__任务说明__: 从下方条目中含有“Task: Open the wrench tools menu”的那一行开始，到含有“[x=470, y=78]”的那一行结束，把这些行放进一个 JSON 字符串列表，每行一个字符串，两端的行都包括在内，空行略去。

[原始条目]
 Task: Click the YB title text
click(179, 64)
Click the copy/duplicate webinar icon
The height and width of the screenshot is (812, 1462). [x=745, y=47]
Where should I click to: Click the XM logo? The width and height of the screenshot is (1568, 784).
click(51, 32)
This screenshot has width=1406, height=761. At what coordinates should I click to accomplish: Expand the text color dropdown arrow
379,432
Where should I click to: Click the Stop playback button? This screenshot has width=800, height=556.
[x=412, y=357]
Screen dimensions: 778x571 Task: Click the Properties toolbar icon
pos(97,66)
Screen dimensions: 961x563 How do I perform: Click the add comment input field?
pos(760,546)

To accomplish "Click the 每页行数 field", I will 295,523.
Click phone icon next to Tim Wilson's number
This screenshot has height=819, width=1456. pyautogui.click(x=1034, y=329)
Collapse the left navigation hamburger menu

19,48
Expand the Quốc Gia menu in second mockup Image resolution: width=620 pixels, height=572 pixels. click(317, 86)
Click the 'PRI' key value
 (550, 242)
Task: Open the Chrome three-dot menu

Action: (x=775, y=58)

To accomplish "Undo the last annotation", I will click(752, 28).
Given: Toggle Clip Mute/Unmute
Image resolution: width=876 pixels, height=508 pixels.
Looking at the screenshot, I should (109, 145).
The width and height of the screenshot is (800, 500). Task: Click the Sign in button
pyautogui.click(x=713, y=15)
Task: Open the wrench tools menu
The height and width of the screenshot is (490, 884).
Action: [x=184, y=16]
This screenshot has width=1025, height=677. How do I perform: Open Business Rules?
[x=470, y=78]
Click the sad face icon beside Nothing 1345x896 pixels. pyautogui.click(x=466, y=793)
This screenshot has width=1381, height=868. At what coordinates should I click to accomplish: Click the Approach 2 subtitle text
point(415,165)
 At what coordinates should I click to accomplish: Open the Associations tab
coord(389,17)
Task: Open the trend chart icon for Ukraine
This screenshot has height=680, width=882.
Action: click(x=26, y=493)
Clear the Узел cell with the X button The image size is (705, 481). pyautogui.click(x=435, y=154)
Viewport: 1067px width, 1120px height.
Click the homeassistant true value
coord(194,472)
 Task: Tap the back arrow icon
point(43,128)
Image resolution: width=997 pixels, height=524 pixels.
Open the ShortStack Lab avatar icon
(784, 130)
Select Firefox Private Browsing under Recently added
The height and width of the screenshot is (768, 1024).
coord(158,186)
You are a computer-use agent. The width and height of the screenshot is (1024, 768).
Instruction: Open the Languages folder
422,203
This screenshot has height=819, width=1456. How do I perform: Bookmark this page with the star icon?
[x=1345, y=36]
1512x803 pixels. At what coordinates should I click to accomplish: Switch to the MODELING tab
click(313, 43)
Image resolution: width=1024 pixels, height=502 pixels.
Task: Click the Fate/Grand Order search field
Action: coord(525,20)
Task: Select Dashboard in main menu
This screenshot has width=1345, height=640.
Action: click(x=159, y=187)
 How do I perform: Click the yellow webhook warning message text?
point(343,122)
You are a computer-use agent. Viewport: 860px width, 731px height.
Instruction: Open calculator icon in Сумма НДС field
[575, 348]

__任务答案__:
[
  "Task: Open the wrench tools menu",
  "The height and width of the screenshot is (490, 884).",
  "Action: [x=184, y=16]",
  "This screenshot has width=1025, height=677. How do I perform: Open Business Rules?",
  "[x=470, y=78]"
]